◆ **TASK TO CARRY OUT**
Reproduce the data below, substituting "usage chart" for "monitoring graph" and changing nothing else. Omit the pictures from your answer.

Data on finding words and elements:
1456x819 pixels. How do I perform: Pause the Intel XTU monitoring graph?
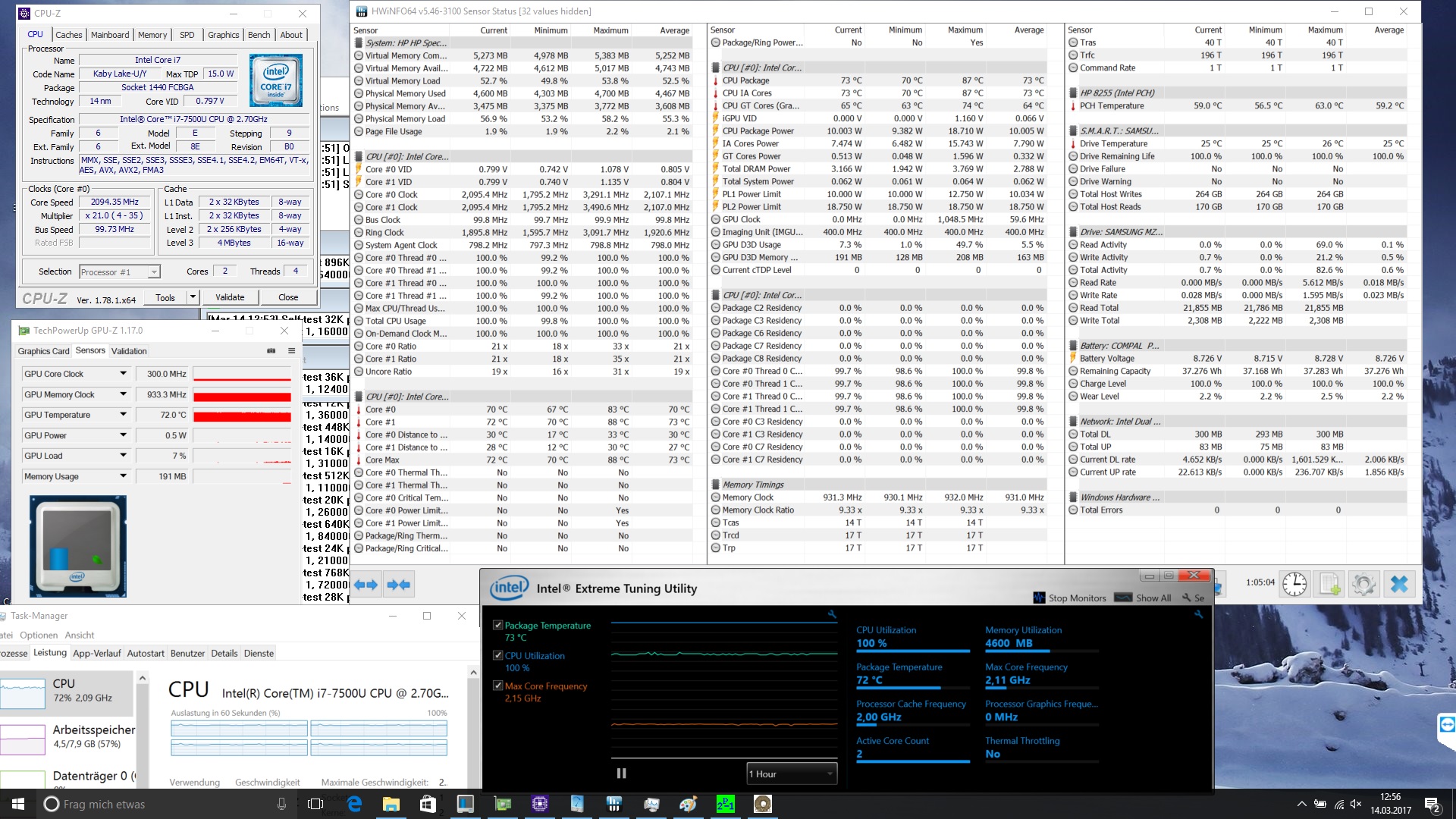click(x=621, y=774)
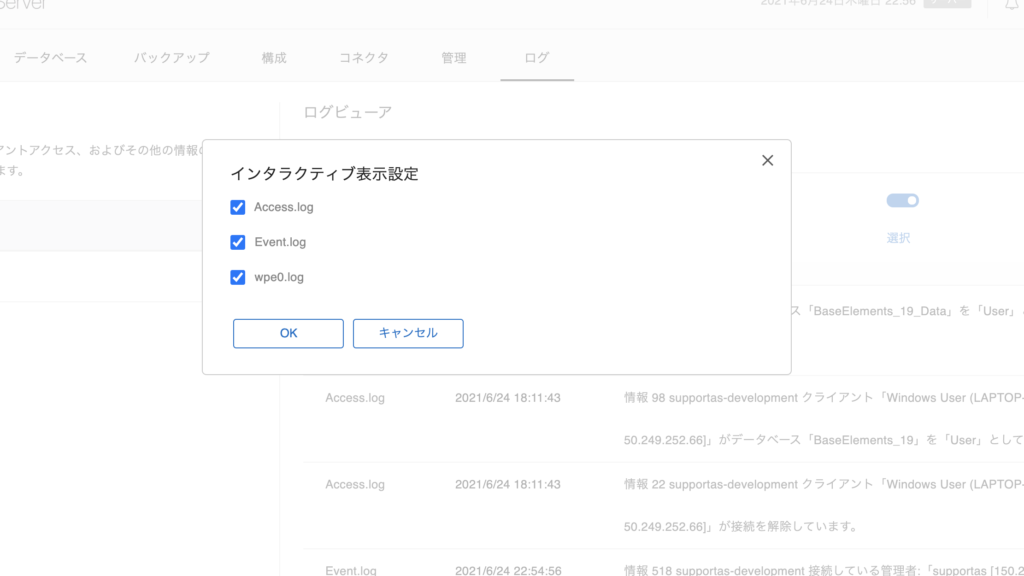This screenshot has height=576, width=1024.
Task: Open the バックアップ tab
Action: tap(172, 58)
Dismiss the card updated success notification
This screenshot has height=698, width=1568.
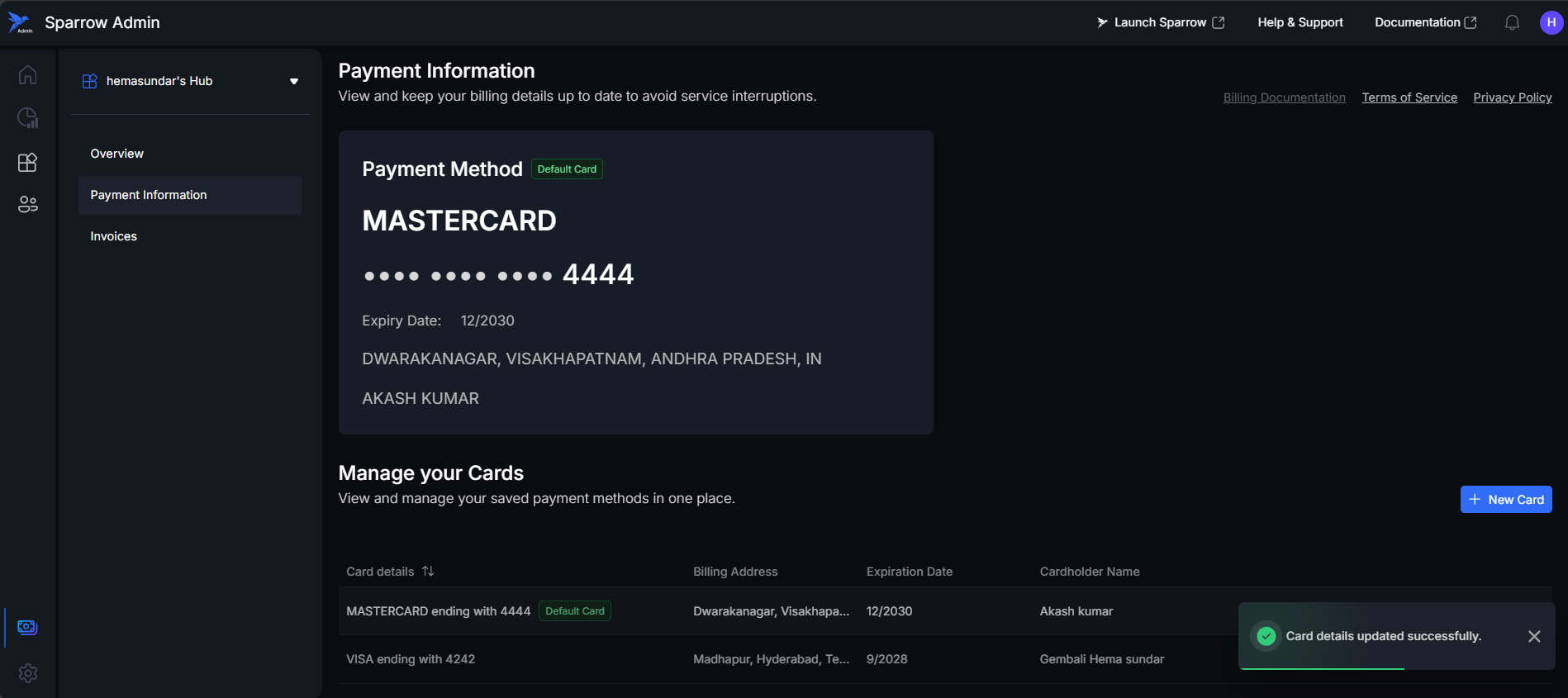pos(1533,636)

◆ **WRITTEN RESPONSE**
1456x819 pixels. How do I perform: Pause the Intel XTU usage chart?
click(x=621, y=774)
This screenshot has height=576, width=1024.
Task: Open the バックアップ tab
Action: tap(172, 58)
Dismiss the card updated success notification
This screenshot has height=698, width=1568.
pos(1533,636)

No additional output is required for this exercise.